BaseWriter
- class pyprophet.io._base.BaseWriter(config: BaseIOConfig)[source]
Bases:
ABCAbstract base class for implementing writers that save results to various output formats.
- __eq__(other)
Return self==value.
- __hash__ = None
- __init__(config: BaseIOConfig)[source]
Initialize the writer with a given configuration.
- Parameters:
config (BaseIOConfig) – Configuration object containing output details.
- __repr__()
Return repr(self).
- __weakref__
list of weak references to the object (if defined)
- _execute_copy_query(conn, query: str, path: str) None[source]
Execute COPY query with configured compression settings
- _get_columns_to_keep(existing_cols: list[str], score_prefix: str) list[str][source]
Get the columns to keep in the DataFrame by removing existing score columns.

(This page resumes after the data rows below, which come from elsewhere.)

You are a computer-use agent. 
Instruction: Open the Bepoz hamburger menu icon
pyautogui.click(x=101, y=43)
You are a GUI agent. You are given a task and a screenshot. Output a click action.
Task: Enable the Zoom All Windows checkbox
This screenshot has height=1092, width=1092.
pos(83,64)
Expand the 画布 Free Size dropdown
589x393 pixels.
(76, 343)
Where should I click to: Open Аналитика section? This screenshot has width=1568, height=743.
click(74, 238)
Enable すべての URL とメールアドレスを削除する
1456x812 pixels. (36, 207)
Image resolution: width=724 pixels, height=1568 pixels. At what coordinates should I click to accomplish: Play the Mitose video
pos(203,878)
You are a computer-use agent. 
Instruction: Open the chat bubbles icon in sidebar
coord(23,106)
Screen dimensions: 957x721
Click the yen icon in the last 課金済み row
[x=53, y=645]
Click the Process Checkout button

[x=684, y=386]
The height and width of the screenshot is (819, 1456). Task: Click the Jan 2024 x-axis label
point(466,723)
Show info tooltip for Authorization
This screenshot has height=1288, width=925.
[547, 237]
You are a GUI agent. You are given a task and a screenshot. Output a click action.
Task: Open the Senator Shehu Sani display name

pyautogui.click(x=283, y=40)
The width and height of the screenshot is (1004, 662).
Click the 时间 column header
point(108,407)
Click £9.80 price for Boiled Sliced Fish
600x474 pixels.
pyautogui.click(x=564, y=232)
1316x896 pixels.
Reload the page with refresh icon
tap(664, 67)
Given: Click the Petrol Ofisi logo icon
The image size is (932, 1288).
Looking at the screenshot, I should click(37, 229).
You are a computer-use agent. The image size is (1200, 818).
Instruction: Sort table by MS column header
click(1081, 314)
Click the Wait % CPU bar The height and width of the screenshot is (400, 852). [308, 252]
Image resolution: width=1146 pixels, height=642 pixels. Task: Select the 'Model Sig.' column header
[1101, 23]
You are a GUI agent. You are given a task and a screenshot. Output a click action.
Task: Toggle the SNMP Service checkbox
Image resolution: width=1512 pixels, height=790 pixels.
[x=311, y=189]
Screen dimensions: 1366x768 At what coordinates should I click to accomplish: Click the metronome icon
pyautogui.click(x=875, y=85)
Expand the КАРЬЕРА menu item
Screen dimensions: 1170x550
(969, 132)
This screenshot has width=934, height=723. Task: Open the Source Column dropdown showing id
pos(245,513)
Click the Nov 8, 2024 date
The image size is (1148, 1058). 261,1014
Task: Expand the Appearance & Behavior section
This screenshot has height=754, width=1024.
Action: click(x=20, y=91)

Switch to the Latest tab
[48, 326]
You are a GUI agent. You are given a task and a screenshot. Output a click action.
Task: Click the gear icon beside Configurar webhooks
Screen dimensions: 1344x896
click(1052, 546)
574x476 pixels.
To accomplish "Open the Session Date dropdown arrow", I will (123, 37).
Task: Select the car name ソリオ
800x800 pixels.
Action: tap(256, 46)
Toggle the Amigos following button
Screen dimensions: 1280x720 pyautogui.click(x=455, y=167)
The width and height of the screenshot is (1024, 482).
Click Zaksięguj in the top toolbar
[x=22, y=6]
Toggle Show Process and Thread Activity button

Mainly for Parquet files.
Note: this method itself does not remove the columns, it just returns a list of columns to keep that does not include the existing score columns.
- _get_parquet_row_count(con, target_file: str) int[source]
Get the row count of a Parquet file.
- Parameters:
con – DuckDB connection object
target_file – Path to the Parquet file
- Returns:
Row count of the Parquet file
- Return type:
int
- _prepare_score_dataframe(df: DataFrame, level: str, prefix: str) DataFrame[source]
Prepare the score DataFrame
- _save_bin_weights(weights)[source]
Save the model weights to a binary file.
- Parameters:
weights – Model weights or trained object.
- _save_tsv_weights(weights)[source]
Save the model weights to a TSV file, ensuring no duplicate levels.
If weights for the current level already exist, they are removed before saving the new ones.
- _summarize_gene_level(data: DataFrame, top_n: int, consistent_top: bool) DataFrame[source]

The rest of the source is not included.